A Prototypical Semantic Decoupling Method via Joint Contrastive Learning for Few-Shot Name Entity Recognition
Guanting Dong, Zechen Wang, Liwen Wang, Daichi Guo, Dayuan, Fu, Yuxiang Wu, Chen Zeng, Xuefeng Li, Tingfeng Hui, Keqing He, and Xinyue Cui, Qixiang Gao, Weiran Xu

TL;DR
This paper introduces PSDC, a novel few-shot NER method that decouples semantic information via contrastive learning, leading to improved performance and better generalization over previous state-of-the-art models.
Contribution
The paper proposes a new decoupling approach with joint contrastive learning for few-shot NER, addressing prototype confusion and enhancing semantic representation.
Findings
Outperforms previous SOTA methods on two benchmarks
Effectively decouples class-specific and contextual semantics
Demonstrates strong generalization and robustness
Abstract
Few-shot named entity recognition (NER) aims at identifying named entities based on only few labeled instances.

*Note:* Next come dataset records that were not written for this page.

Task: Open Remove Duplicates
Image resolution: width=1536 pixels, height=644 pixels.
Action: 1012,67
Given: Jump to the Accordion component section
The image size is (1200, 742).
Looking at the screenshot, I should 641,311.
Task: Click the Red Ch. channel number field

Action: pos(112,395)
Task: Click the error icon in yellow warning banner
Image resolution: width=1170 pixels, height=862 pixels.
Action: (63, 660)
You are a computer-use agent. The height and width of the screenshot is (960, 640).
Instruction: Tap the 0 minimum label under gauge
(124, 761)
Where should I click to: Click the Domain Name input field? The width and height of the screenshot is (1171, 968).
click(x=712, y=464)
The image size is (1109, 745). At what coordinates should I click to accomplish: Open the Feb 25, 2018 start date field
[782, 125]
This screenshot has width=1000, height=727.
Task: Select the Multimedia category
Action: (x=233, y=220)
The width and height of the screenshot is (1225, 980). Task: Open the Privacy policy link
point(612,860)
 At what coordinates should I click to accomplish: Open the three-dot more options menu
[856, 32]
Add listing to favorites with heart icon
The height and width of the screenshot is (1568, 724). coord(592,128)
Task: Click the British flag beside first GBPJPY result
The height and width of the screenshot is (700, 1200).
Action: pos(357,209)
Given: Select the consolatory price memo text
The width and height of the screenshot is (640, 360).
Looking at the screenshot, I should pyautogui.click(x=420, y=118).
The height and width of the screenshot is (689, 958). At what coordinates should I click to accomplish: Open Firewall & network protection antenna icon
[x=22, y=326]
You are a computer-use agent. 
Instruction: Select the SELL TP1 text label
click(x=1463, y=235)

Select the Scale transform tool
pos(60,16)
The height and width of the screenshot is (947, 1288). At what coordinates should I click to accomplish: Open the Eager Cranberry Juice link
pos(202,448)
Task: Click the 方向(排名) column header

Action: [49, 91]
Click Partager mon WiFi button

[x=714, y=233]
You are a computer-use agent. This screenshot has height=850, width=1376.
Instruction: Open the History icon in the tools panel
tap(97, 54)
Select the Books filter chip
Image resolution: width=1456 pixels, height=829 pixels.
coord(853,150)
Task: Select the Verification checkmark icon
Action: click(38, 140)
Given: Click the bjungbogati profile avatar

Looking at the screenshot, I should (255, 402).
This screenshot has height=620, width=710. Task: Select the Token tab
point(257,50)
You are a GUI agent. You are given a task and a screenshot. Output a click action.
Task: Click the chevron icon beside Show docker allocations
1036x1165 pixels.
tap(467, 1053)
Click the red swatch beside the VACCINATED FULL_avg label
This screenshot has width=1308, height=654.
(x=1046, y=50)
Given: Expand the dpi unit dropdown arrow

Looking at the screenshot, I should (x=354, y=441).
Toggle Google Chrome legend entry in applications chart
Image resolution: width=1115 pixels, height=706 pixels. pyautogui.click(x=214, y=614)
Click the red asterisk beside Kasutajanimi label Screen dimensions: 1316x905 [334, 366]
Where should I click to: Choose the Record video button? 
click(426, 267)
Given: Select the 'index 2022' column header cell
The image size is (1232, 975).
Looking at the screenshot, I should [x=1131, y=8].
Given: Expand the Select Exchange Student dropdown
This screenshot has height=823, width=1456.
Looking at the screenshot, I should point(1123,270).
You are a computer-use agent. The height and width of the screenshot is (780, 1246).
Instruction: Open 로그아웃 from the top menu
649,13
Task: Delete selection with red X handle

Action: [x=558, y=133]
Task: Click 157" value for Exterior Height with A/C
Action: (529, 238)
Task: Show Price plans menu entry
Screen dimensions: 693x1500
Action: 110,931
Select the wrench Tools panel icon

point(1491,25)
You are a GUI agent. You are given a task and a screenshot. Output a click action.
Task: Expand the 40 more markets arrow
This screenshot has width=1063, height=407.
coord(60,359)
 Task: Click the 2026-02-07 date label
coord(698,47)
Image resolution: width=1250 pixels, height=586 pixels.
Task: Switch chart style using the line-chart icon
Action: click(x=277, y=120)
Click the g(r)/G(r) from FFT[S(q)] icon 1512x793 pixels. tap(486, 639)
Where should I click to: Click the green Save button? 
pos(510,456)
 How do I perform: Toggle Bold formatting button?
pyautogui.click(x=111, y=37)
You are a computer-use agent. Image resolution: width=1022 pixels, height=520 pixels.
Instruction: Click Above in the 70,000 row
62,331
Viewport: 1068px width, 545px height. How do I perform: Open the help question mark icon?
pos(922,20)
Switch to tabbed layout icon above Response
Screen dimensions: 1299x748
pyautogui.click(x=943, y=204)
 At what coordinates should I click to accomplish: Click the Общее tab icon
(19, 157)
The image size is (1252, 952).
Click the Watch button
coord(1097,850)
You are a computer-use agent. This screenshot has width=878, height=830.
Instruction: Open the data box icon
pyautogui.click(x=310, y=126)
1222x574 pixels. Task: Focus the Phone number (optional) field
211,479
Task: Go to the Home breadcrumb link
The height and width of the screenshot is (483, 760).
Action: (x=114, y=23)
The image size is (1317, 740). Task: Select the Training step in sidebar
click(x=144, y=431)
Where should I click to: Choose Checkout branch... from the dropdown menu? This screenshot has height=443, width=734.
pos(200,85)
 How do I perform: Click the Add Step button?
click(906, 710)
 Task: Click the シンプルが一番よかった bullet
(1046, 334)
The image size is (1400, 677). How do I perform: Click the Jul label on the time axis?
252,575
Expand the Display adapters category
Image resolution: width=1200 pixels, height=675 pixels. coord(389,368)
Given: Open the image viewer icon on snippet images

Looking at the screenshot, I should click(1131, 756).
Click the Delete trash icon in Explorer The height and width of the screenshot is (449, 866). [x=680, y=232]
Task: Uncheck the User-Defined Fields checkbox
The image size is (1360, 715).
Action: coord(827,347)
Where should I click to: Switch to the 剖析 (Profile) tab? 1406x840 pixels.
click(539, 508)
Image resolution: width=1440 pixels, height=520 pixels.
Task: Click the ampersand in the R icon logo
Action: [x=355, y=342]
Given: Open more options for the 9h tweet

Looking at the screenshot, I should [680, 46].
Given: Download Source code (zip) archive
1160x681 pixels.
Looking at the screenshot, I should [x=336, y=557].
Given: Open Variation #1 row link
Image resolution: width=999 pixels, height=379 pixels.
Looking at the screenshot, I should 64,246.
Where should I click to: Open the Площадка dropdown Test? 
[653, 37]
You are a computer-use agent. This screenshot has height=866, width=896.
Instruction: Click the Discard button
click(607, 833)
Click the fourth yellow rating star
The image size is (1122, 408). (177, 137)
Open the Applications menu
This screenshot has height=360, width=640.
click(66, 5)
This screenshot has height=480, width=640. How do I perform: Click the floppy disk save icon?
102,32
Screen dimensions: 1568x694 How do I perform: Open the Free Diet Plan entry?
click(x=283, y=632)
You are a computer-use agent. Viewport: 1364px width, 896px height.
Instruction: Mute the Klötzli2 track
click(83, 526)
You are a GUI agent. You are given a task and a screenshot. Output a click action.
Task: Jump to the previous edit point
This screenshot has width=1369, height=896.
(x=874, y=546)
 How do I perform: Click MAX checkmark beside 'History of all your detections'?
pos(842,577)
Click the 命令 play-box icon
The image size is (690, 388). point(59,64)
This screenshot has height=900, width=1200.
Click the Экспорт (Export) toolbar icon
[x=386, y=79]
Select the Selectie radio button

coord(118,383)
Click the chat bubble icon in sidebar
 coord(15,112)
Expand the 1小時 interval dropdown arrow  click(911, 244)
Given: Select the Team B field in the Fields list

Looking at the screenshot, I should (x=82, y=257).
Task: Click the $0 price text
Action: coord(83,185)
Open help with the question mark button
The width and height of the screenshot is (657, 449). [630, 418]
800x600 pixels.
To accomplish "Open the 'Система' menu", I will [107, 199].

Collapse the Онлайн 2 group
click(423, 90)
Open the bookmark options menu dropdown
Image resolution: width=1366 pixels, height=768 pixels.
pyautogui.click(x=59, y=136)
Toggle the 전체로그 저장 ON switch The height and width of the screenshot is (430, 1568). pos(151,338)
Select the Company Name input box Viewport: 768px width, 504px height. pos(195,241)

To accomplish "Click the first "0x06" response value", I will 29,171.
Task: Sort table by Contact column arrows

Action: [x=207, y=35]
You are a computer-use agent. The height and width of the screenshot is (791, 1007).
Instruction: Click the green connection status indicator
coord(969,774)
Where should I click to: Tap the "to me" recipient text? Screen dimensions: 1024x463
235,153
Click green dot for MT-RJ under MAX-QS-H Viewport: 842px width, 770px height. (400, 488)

Most existing prototype-based sequence labeling models tend to memorize entity mentions which would be easily confused by close prototypes. In this paper, we proposed a Prototypical Semantic Decoupling method via joint Contrastive learning (PSDC) for few-shot NER. Specifically, we decouple class-specific prototypes and contextual semantic prototypes by two masking strategies to lead the model to focus on two different semantic information for inference. Besides, we further introduce joint contrastive learning objectives to better integrate two kinds of decoupling information and prevent semantic collapse. Experimental results on two few-shot NER benchmarks demonstrate that PSDC consistently outperforms the previous SOTA methods in terms of overall performance. Extensive…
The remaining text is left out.